The mean values of distributions of microarray versions may be centered to have the same mean.

In the above description of the inventive technique, the mathematical concepts of “mean” and “logarithm” should be interpreted as illustrative but non-restrictive examples. The mean value of the gene's (logarithmic) distribution is only an illustrative example of the distribution parameter which is used to determine discrepancies between distributions, and the discrepancies between the distributions of different microarray versions can be determined on the basis of differences between other distribution parameters, such as average, n^thpercentile, etc. Likewise, the logarithm of a gene's expression value is used as an illustrative but non-restrictive example of a mathematical function or operation that compresses value ranges. It is convenient to work with logarithmic values of quantities which vary over a large range but, as stated above, the inventive technique is not sensitive to details of the normalization algorithm being used, and many other range-compression functions or operations can be used instead of mathematically precise logarithm.

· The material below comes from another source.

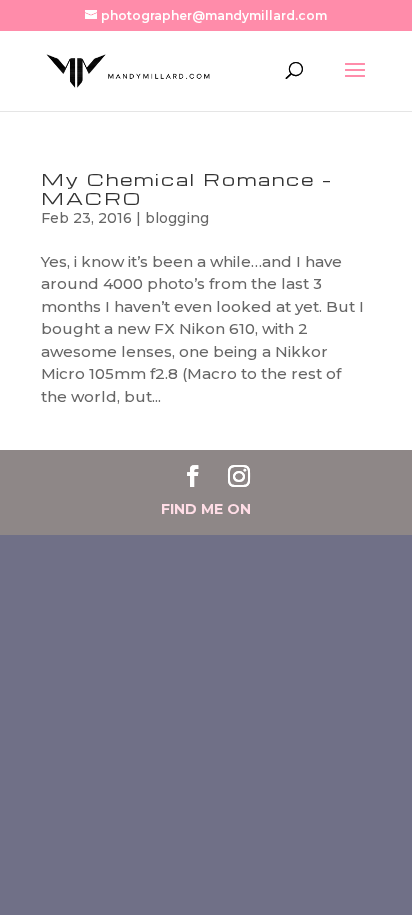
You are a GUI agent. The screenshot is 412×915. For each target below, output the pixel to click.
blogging (177, 218)
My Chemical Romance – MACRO (187, 188)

BRIEF DESCRIPTION OF THE DRAWINGS

In the following the invention will be described in greater detail by means of specific embodiments with reference to the attached drawings, in which

FIG. 1 is a flow chart illustrating a method according to an embodiment of the invention;

FIG. 2 is a block diagram illustrating various data elements and information flows in an embodiment of the invention;

FIG. 3 illustrates the effect of the inventive technique for a prostate-specific gene KLK3 with five different microarray versions; and

FIG. 4 shows correlation results between technical replicates using various normalization methods with and without the inventive correction with the gene-specific correction element;

FIG. 5 also illustrates the effect of the inventive correction technique; and

FIG. 6 shows how the invention can be applied to correct readings from an external microarray whose output values did not contribute to the determination of the gene- and microarray-specific correction elements.

DETAILED DESCRIPTION OF SPECIFIC EMBODIMENTS

As stated in the introductory portion of this patent specification, the specific embodiments described herein relate to correction of microarray measurements relating to gene expression, but those skilled in the art will realize that the embodiments and techniques described herein are applicable to correction of measurements of other types of biological signals produced by other types of massively parallel measurement devices provided that such parallel measurement devices produces large amounts of measurement data of one or more quantitative or semi-quantitative properties of the biological entities.

FIG. 1 is a flow chart illustrating a method according to an embodiment of the invention. Step 102 comprises obtaining data sets wherein each data set contains expression values of several genes of a biological sample, wherein the expression values of the data set are based on measurements made with one of the several different microarray versions. Typically each data set relates to a biological sample and contains expression values of several genes of that sample.

There are several alternative techniques for obtaining such data sets. For instance, suitable data sets may be published on the Internet. In a more likely situation, however, data which is readily available is “raw data”, ie, probe set values from a vast number of microarrays. In a typical case several probe sets measure any single gene, and the values of the probe sets which measure the same gene must be converted to expression values of the gene. A gene's expression value is set to a representative value, such as median, average or weighted average, of the values of the probe sets which measure the gene.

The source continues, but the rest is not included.